_WORK REQUIRED_. Render every line of the records below as a Markdown table with two columns: Number, holding the row number, and Text, holding the line. Omit blank lines.

---+---

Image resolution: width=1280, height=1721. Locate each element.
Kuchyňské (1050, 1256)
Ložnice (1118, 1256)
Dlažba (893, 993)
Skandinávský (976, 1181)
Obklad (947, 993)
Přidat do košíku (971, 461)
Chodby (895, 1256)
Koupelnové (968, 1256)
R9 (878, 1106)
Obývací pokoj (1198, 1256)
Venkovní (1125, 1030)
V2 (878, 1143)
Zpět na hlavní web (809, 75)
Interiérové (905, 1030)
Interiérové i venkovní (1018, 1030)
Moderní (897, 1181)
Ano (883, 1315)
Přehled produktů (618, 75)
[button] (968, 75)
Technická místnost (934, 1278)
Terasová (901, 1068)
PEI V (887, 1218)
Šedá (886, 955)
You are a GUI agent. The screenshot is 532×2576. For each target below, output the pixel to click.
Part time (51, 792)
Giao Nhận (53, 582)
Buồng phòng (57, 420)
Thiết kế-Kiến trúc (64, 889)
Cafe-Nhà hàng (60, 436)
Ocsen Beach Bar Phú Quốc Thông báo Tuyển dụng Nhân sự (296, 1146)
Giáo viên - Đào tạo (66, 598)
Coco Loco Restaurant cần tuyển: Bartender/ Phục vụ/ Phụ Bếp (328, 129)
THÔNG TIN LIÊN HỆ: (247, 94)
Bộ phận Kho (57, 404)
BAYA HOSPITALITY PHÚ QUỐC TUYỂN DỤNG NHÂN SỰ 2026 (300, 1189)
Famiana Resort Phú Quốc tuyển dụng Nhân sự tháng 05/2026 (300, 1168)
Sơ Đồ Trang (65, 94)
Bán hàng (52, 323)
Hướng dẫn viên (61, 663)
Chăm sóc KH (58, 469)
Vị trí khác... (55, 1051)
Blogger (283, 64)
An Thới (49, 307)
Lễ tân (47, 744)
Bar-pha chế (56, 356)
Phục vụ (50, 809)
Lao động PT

---+---

_WRITTEN RESPONSE_.
| Number | Text |
|---|---|
| 1 | Image resolution: width=1280, height=1721. Locate each element. |
| 2 | Kuchyňské (1050, 1256) |
| 3 | Ložnice (1118, 1256) |
| 4 | Dlažba (893, 993) |
| 5 | Skandinávský (976, 1181) |
| 6 | Obklad (947, 993) |
| 7 | Přidat do košíku (971, 461) |
| 8 | Chodby (895, 1256) |
| 9 | Koupelnové (968, 1256) |
| 10 | R9 (878, 1106) |
| 11 | Obývací pokoj (1198, 1256) |
| 12 | Venkovní (1125, 1030) |
| 13 | V2 (878, 1143) |
| 14 | Zpět na hlavní web (809, 75) |
| 15 | Interiérové (905, 1030) |
| 16 | Interiérové i venkovní (1018, 1030) |
| 17 | Moderní (897, 1181) |
| 18 | Ano (883, 1315) |
| 19 | Přehled produktů (618, 75) |
| 20 | [button] (968, 75) |
| 21 | Technická místnost (934, 1278) |
| 22 | Terasová (901, 1068) |
| 23 | PEI V (887, 1218) |
| 24 | Šedá (886, 955) |
| 25 | You are a GUI agent. The screenshot is 532×2576. For each target below, output the pixel to click. |
| 26 | Part time (51, 792) |
| 27 | Giao Nhận (53, 582) |
| 28 | Buồng phòng (57, 420) |
| 29 | Thiết kế-Kiến trúc (64, 889) |
| 30 | Cafe-Nhà hàng (60, 436) |
| 31 | Ocsen Beach Bar Phú Quốc Thông báo Tuyển dụng Nhân sự (296, 1146) |
| 32 | Giáo viên - Đào tạo (66, 598) |
| 33 | Coco Loco Restaurant cần tuyển: Bartender/ Phục vụ/ Phụ Bếp (328, 129) |
| 34 | THÔNG TIN LIÊN HỆ: (247, 94) |
| 35 | Bộ phận Kho (57, 404) |
| 36 | BAYA HOSPITALITY PHÚ QUỐC TUYỂN DỤNG NHÂN SỰ 2026 (300, 1189) |
| 37 | Famiana Resort Phú Quốc tuyển dụng Nhân sự tháng 05/2026 (300, 1168) |
| 38 | Sơ Đồ Trang (65, 94) |
| 39 | Bán hàng (52, 323) |
| 40 | Hướng dẫn viên (61, 663) |
| 41 | Chăm sóc KH (58, 469) |
| 42 | Vị trí khác... (55, 1051) |
| 43 | Blogger (283, 64) |
| 44 | An Thới (49, 307) |
| 45 | Lễ tân (47, 744) |
| 46 | Bar-pha chế (56, 356) |
| 47 | Phục vụ (50, 809) |
| 48 | Lao động PT |